A data warehouse project consists of a number of core parts that need to be put in place to get good analytics reporting for your users. At a high level, the parts consist of data modeling, data mapping, ETL (Extract, Transfer and Load) processes, data validation, possibly the creation of a cube and the creation of front end reporting and dashboards. Depending on the size of the project, these tasks can take a fair amount of time to implement.

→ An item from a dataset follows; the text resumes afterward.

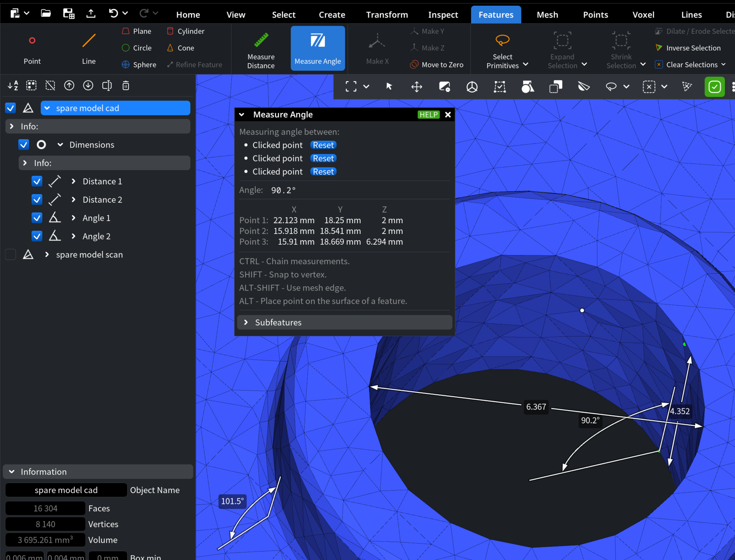Expand the spare model scan tree item
Image resolution: width=735 pixels, height=560 pixels.
coord(47,254)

The part that is often one of the most time consuming pieces of a project is the ETL processes. The ETL work is the piece that moves the data from the source system, cleanses and transforms the data appropriately according to business rules and moves it to the data warehouse. There are a variety of ways that the ETL processes can be implemented. For example, they can be driven primarily by SSIS (SQL Server Integration Services) packages or primarily by stored procedures or a combination of the two. The tools available within Microsoft SQL Server are very capable of implementing a solid ETL solution. While these tools can be used right out of the box, there are some drawbacks to using them this way. A typical data warehouse solution will have an ETL process for each dimension and each fact table being populated. If each ETL process is done without the bigger picture in mind, there can be a significant amount of time spent writing similar code for each process. In larger projects this can really add up.

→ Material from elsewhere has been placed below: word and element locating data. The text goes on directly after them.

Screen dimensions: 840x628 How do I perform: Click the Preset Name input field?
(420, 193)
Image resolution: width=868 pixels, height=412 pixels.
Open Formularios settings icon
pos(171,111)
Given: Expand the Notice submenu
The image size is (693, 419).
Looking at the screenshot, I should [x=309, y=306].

Instead of using the tools right out of the box, it can be useful to take a step back and think about the goals of a solid ETL process. A solid ETL process should have a low source system impact, it should be highly performing, and it should provide logging and data validation among many other industry best practices. These features and best practices can be brought together into a re-usable ETL framework. The core features and benefits that should be included in an ETL framework are listed below. Since ETL code is typically very similar from dimension to dimension and fact to fact, a good practice is to develop a set of templates that include these core features and that cover the common data warehouse ETL requirements such as handling slowly changing dimensions.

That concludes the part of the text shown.